Undergraduate and graduate students of the School of Electricity, the School of Management, the School of Science, the School of Humanities, the Department of Civics and Politics, the School of Arts, and first- and second-year students of other colleges study and live on the Qujiang Campus. Xi'an Metro Line 5 has a station at the Qujiang Campus of Polytechnic University on the southeast side of the campus.

=== Historical Remains ===
The Han tomb: In February 2004, a precious Han Dynasty tomb was discovered at the construction site of the Qujiang Campus of Xi'an University of Technology, with well-preserved, colorful and rich murals. These murals not only depict images related to the ascension of the tomb owner's soul to heaven, such as dragons, tigers, cranes, feathered men, the sun, the moon, and clouds, but also show scenes of secular life, such as traveling on carriages and horses, hunting, feasts and cockfights, which were popular during the Eastern Han period, and have greatly enriched the contents of the murals in Western Han tombs in Guanzhong region. However, due to the absence of epitaphs in the Han tombs, it is still impossible to determine the identity of the tomb owners of the Western Polytechnic University Han tombs.

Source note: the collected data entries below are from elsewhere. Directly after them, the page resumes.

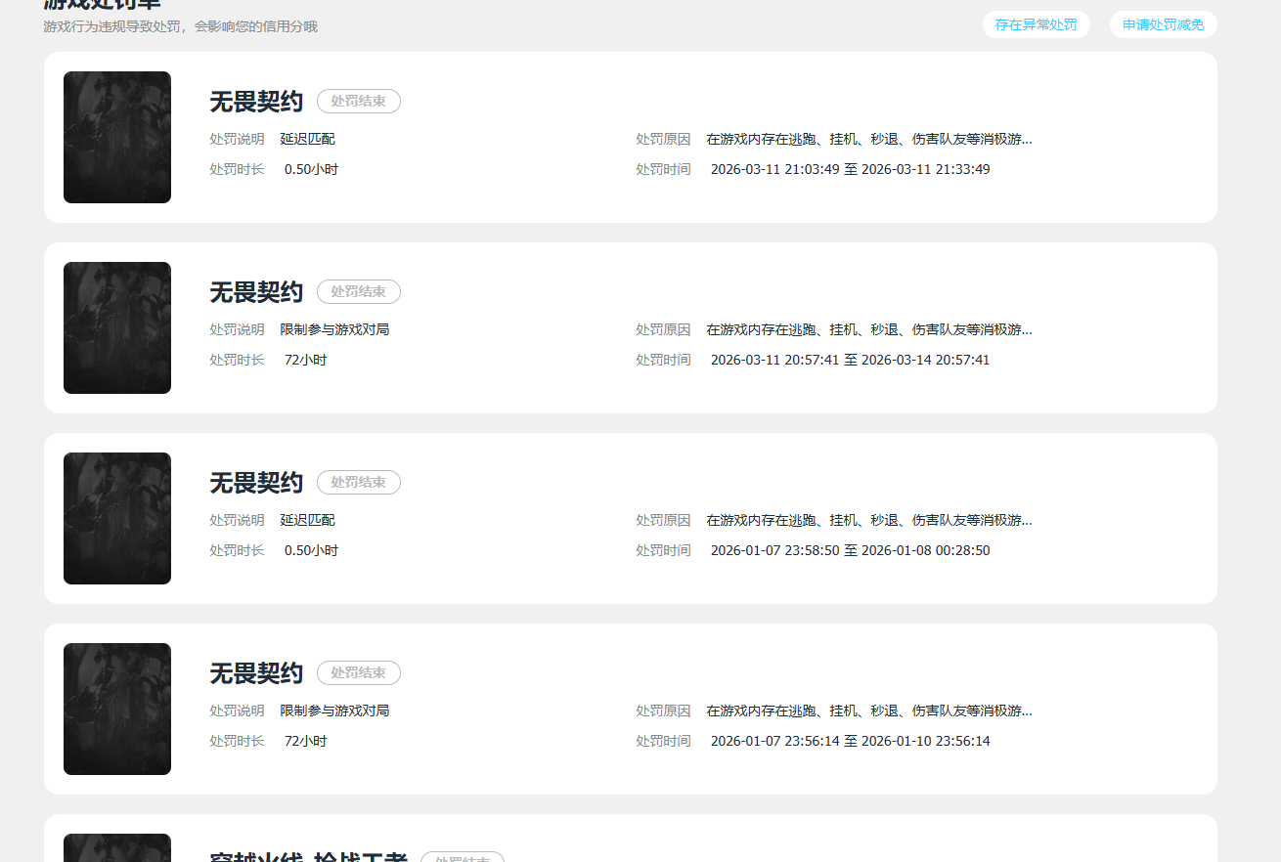The image size is (1281, 862).
Task: Click the second card's game cover image
Action: click(116, 327)
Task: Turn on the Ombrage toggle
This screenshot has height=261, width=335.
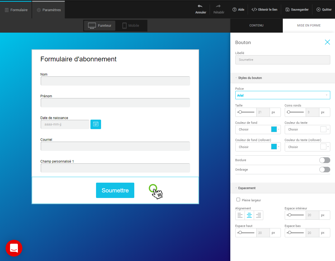Action: 324,170
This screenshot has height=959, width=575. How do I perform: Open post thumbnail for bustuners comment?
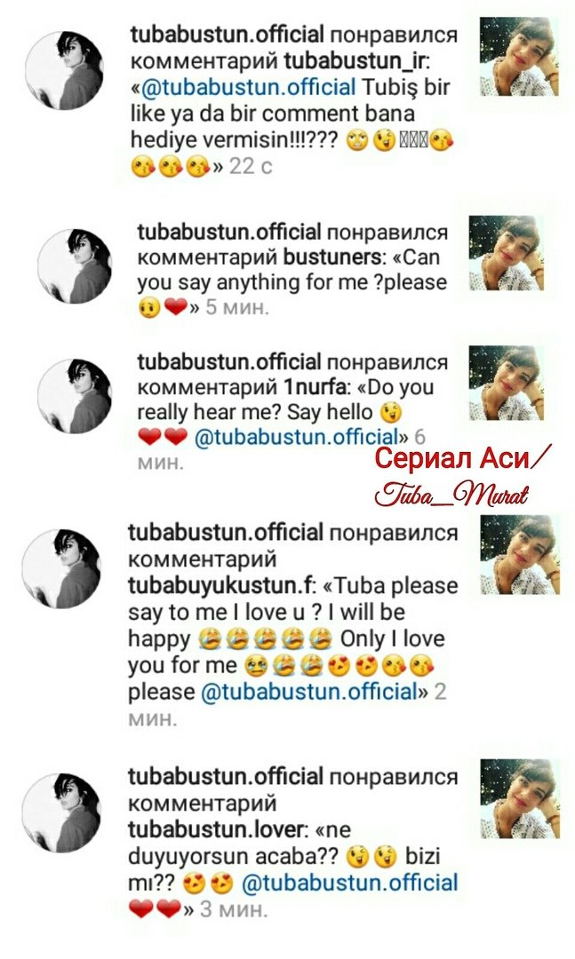pos(507,252)
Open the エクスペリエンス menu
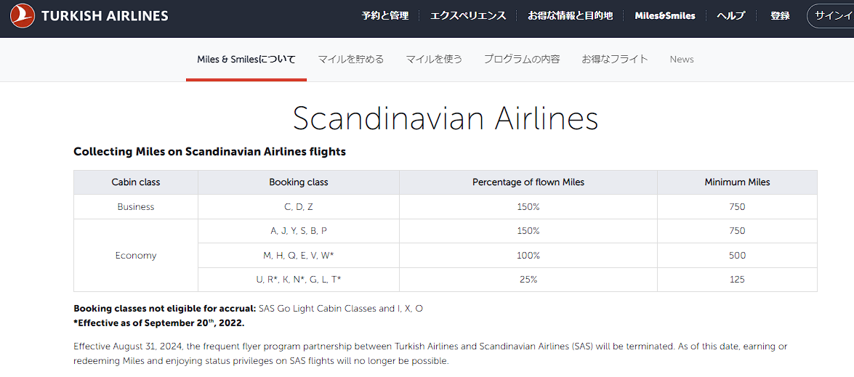 point(468,15)
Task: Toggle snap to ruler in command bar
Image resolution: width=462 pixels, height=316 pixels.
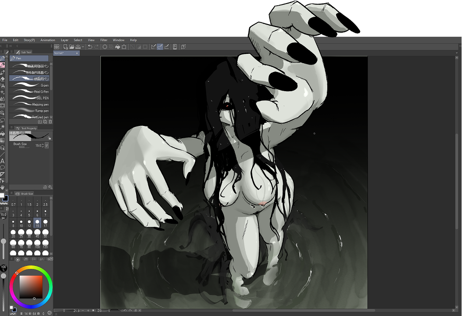Action: coord(154,47)
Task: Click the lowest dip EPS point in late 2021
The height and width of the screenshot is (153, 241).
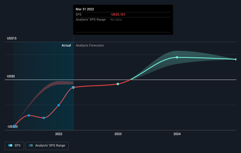Action: point(44,118)
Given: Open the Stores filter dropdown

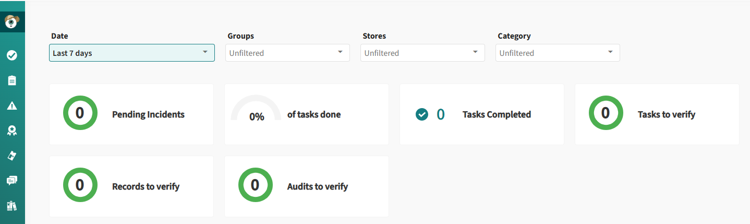Looking at the screenshot, I should click(x=422, y=53).
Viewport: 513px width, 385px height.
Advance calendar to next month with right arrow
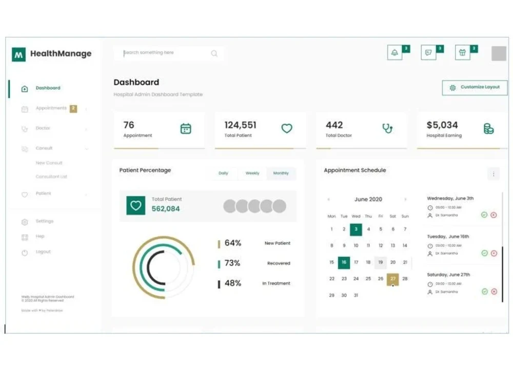coord(406,199)
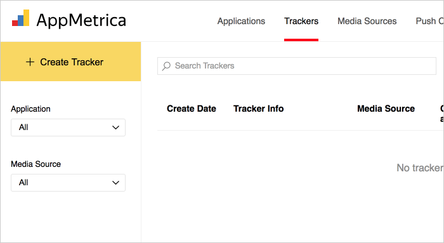Sort by Create Date column header
The image size is (444, 243).
(x=192, y=108)
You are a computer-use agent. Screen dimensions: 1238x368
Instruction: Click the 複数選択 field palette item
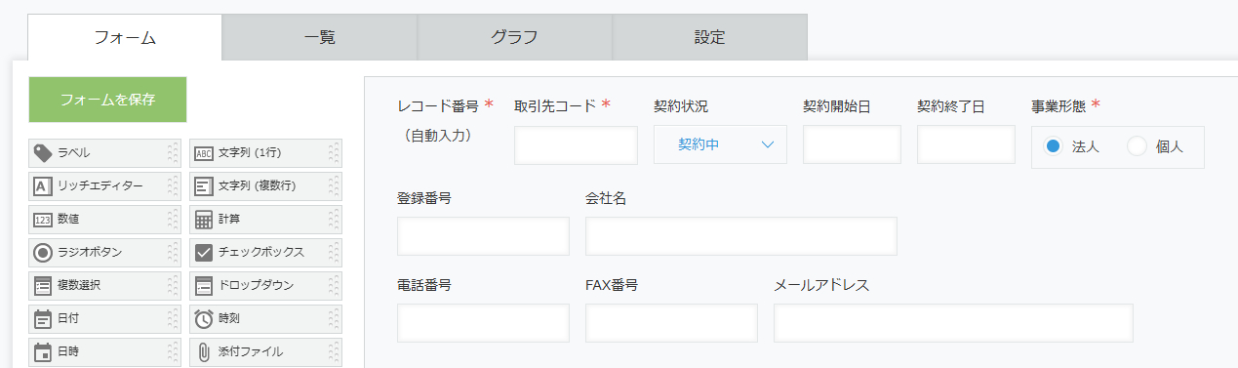(105, 285)
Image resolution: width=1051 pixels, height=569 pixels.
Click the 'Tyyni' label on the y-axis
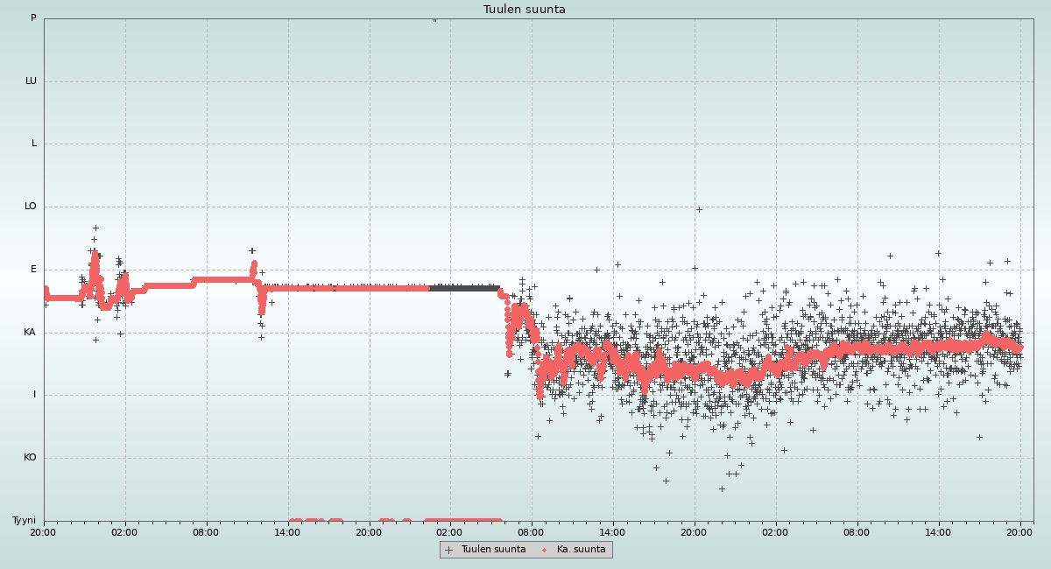coord(24,521)
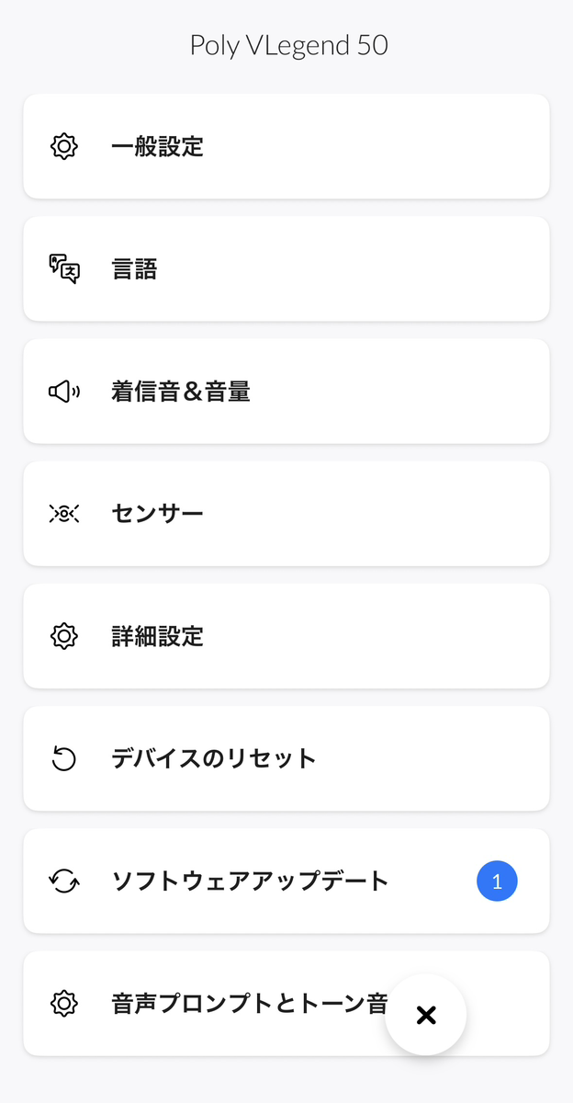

==Schools and Departments==
- Faculty of Materials Science and Engineering
- Faculty of Mechanical and Precision Instrument Engineering
- Faculty of Automation and Information Engineering
- Faculty of Water Resources and Hydroelectric Engineering
- Faculty of Printing and Packaging Engineering
- Faculty of Economics and Management
- Faculty of Sciences
- Faculty of Humanities and Foreign Languages
- Faculty of Computer Science and Engineering
- Faculty of Civil Engineering and Architecture
- Faculty of Art and Design
- Faculty of Further Education
- Faculty of Higher Vacational and Technical Education

==Library==
As of May 2015, the library has collected more than 1.88 million volumes of paper documents, about 3.29 million volumes of electronic documents, more than 2,300 kinds of paper-based Chinese and foreign journals, and more than 10,000 kinds of full-text electronic journals.

==Culture==
- Motto: Motherland, Honor, Responsibility
- University newspaper: Journal of Xi'an University of Technology

==Notable alumni==

- Shan Zhongde, member of the Chinese Academy of Engineering (CAE)
- Li Peicheng, Chinese agricultural soil and water engineering and water resources and environmental engineer, and an academician of the Chinese Academy of Engineering.
- Wei Minzhou, former Secretary of the Xi'an Municipal Committee, Deputy Secretary of the Party Group and Deputy Director of the Standing Committee of the Shaanxi Provincial People's Congress.
- Zhang Boxing, Served as Governor of Shaanxi Province and Secretary of the Provincial Party Committee.